:: TEXTABSCHNITT ::
::::

# Welchen DSL-Provider nutzen Sie für Ihren Internetzugang?



## Administrator (29. Januar 2005)

*Welchen DSL-Provider nutzen Sie für Ihren Internetzugang?*

Jetzt ist Ihre Meinung gefragt: Hier können Sie Ihren Kommentar zum Quickpoll veröffentlichen und mit  anderen Lesern darüber diskutieren.


----------



## Damaskus (29. Januar 2005)

*AW: Welchen DSL-Provider nutzen Sie für Ihren Internetzugang?*

die zeit der großen internetprovider/bandbreiten umfragen?


----------



## Jonny83 (29. Januar 2005)

::::

:: DATENAUSZUG ::
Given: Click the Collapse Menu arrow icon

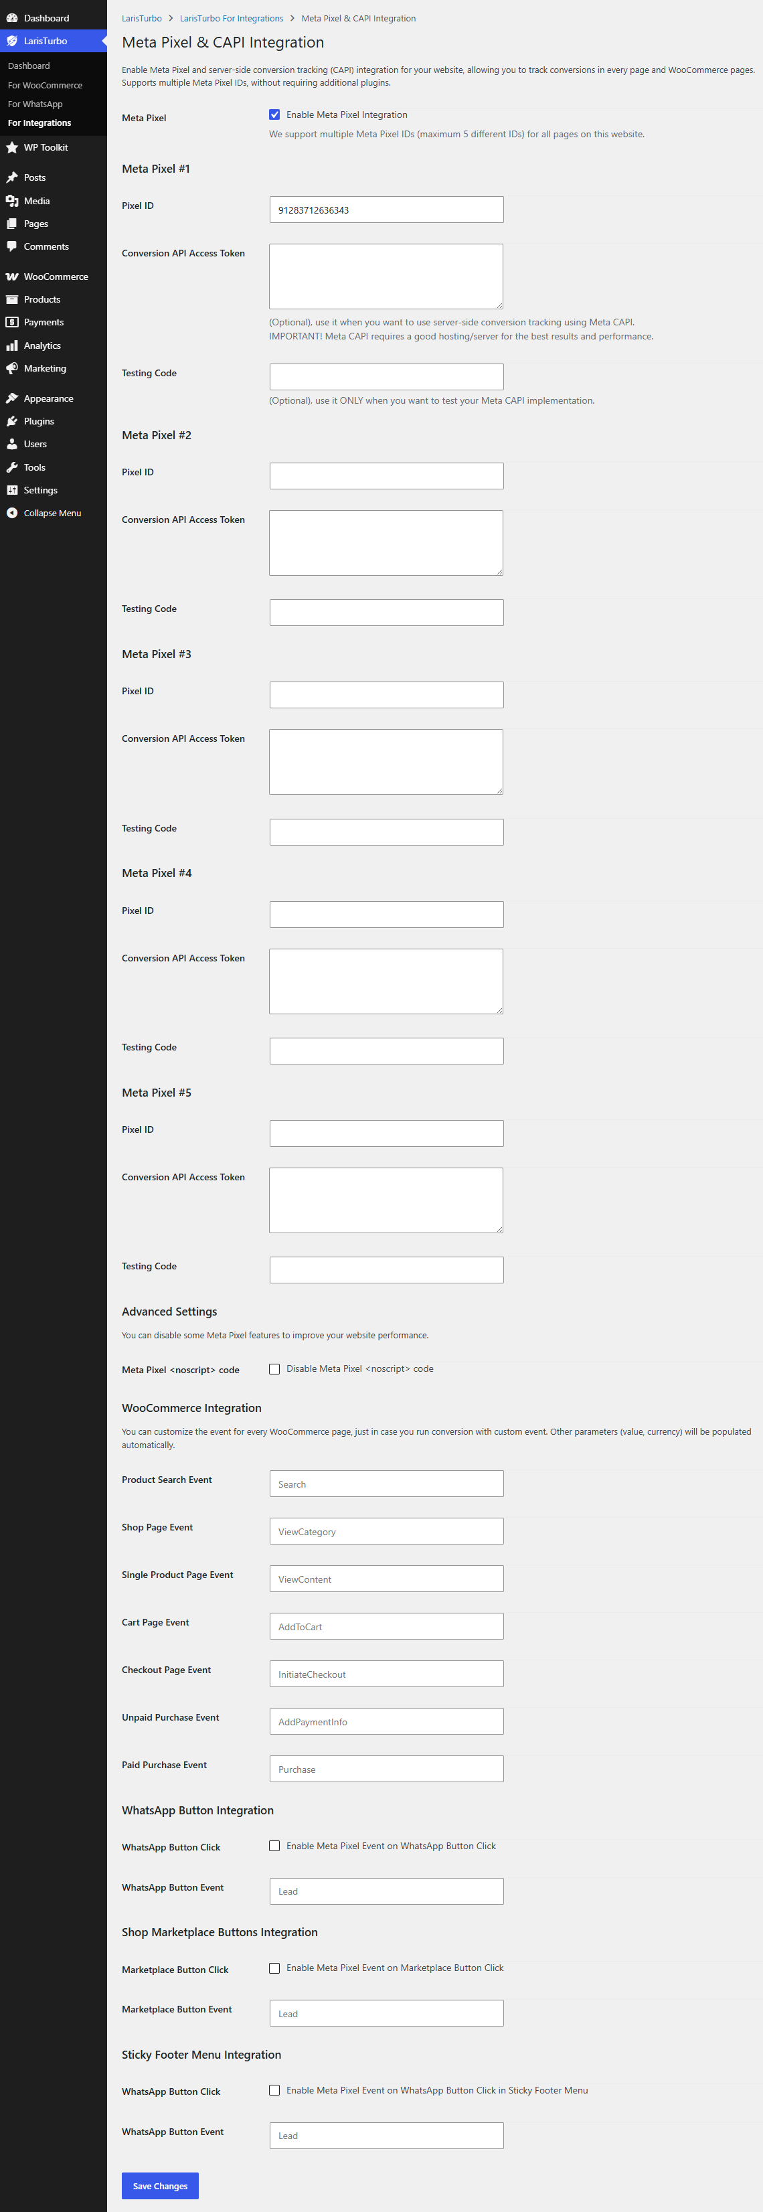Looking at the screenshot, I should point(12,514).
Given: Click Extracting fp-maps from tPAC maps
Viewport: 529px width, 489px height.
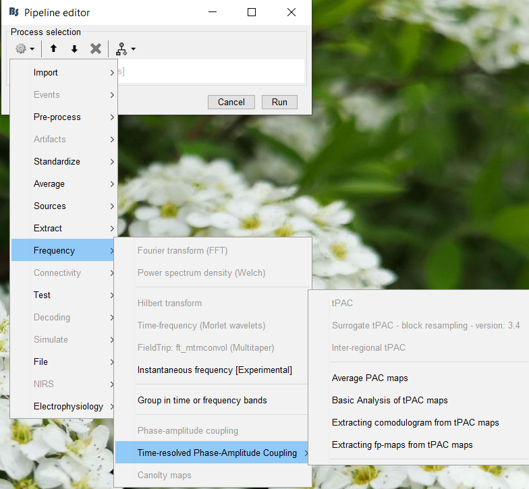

::::

:: AUFGABE 1 ::
Aktualisieren Sie im Forenthread zur DSL-Provider-Umfrage die Passage, die mit den Worten „## Damaskus (29.“ beginnt und nach „Jonny83 (29. Januar 2005)“ endet, und ersetzen Sie darin „Damaskus“ durch „Gast“.
:: AUFGABE 2 ::
Setzen Sie den Forenthread zur DSL-Provider-Umfrage nach seiner letzten Zeile fort.

:: ANTWORT 1 ::
## Gast (29. Januar 2005)

*AW: Welchen DSL-Provider nutzen Sie für Ihren Internetzugang?*

die zeit der großen internetprovider/bandbreiten umfragen?


----------



## Jonny83 (29. Januar 2005)

:: ANTWORT 2 ::
*AW: Welchen DSL-Provider nutzen Sie für Ihren Internetzugang?*



			
				SYSTEM am 29.01.2005 14:08 schrieb:
			
		

> Jetzt ist Ihre Meinung gefragt: Hier können Sie Ihren Kommentar zum Quickpoll veröffentlichen und mit  anderen Lesern darüber diskutieren.



Ich hab noch kein DSL - gibts bei uns nicht.....    

Is aber schon beachtlich, dass über 10% hier kein DSL haben.


----------



## Blackout (31. Januar 2005)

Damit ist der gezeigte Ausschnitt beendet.